#### SUPPLIED INFORMATION ####
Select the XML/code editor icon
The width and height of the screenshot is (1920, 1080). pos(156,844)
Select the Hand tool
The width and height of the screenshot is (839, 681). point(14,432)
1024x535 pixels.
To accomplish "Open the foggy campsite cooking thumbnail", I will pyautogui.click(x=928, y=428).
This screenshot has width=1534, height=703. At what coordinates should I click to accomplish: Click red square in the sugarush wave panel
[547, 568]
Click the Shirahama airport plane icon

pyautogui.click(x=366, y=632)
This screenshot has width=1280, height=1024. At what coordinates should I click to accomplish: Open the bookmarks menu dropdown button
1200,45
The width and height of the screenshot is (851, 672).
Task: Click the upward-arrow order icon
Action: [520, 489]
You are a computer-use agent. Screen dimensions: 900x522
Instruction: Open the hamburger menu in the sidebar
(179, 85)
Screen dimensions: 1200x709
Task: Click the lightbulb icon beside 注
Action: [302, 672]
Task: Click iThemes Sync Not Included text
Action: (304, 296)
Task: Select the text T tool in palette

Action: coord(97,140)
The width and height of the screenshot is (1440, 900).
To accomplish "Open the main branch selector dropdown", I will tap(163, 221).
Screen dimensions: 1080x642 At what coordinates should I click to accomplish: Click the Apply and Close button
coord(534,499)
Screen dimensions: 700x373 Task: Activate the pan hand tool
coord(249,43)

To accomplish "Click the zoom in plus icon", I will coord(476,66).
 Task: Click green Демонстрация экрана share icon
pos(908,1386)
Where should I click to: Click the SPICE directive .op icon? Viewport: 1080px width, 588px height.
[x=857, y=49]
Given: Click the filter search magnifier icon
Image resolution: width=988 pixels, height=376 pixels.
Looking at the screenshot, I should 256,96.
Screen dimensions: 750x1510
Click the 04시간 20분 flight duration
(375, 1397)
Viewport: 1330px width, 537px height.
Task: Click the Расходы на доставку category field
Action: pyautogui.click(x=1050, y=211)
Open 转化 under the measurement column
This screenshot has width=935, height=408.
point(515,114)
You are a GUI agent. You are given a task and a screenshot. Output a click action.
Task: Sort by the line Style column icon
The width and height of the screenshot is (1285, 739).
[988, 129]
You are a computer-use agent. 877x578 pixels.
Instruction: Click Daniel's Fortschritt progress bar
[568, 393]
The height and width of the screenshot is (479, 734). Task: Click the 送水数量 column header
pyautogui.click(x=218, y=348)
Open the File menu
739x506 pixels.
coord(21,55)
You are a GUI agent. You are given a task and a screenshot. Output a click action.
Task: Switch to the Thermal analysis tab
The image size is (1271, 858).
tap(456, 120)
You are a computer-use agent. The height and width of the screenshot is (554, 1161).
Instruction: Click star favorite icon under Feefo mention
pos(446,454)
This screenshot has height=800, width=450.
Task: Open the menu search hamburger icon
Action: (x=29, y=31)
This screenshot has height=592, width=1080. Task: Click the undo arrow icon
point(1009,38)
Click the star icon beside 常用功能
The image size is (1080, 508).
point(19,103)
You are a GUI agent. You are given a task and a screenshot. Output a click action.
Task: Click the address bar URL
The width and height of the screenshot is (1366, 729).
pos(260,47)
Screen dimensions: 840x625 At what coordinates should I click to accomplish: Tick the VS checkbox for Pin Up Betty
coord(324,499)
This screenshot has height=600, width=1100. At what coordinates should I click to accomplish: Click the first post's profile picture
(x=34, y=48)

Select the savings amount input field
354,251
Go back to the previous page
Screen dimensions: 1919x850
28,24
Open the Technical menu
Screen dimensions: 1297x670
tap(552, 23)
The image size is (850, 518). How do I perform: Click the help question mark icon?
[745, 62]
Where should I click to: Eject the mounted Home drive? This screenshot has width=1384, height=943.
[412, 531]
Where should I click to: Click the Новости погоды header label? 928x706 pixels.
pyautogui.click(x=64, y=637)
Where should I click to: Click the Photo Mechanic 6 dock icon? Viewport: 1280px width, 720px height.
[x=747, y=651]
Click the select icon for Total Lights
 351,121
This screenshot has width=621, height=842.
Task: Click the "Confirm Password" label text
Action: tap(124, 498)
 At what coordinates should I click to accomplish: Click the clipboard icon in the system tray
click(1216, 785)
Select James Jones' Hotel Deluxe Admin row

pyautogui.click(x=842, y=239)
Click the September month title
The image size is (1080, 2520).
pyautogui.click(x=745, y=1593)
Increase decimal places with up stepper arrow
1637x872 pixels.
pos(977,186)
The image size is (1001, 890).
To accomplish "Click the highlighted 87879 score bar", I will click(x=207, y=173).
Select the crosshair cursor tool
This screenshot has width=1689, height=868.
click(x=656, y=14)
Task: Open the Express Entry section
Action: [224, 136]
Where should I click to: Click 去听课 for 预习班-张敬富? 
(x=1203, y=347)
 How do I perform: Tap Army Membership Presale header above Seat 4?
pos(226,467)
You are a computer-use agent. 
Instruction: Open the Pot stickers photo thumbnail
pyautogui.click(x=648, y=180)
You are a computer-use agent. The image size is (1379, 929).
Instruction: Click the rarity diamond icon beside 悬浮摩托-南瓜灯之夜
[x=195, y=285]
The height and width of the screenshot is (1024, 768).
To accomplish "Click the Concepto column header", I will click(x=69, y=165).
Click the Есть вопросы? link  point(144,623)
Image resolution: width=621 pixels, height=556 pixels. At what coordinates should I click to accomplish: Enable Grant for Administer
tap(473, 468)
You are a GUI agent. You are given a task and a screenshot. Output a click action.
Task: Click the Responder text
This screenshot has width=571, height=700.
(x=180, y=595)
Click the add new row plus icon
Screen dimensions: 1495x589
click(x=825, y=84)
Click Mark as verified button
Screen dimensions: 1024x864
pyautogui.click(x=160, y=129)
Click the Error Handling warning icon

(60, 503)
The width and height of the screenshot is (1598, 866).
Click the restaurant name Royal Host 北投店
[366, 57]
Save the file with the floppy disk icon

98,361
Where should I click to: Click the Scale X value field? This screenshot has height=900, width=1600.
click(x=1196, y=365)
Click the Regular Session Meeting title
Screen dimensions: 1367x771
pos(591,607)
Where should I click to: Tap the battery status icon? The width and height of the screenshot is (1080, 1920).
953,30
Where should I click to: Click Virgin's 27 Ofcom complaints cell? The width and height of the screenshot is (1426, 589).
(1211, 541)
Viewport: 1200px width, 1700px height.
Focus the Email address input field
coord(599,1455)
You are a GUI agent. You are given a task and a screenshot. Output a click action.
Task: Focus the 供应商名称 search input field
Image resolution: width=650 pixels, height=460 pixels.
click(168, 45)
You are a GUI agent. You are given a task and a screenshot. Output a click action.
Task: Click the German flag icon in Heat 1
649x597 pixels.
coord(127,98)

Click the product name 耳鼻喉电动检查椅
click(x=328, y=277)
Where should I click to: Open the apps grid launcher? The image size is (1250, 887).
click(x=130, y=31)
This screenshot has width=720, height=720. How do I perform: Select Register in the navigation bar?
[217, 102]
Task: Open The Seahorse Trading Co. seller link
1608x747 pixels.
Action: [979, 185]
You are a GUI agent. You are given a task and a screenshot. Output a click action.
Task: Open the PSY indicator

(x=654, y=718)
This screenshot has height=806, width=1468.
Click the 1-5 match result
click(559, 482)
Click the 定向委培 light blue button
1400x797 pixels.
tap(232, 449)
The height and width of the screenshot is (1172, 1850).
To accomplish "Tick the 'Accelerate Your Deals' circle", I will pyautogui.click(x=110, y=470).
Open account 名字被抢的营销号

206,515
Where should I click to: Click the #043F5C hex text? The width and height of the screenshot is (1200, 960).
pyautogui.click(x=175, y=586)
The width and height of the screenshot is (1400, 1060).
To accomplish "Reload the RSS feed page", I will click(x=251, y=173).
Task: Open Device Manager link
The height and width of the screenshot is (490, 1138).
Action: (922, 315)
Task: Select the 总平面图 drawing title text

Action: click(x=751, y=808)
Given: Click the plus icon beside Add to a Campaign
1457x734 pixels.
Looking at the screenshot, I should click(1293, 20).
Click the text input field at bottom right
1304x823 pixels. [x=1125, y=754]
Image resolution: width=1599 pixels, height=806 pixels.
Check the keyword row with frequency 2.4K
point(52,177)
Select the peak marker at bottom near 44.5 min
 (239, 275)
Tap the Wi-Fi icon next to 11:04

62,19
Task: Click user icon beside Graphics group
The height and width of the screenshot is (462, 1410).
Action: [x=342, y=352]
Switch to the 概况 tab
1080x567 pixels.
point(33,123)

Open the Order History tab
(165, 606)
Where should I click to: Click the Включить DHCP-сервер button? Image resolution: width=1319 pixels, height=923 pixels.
####
THE PROBLEM:
Write out each line of the data that holds the string "Switch".

TASK OUTPUT:
Task: Switch to the Thermal analysis tab
Switch to the 概况 tab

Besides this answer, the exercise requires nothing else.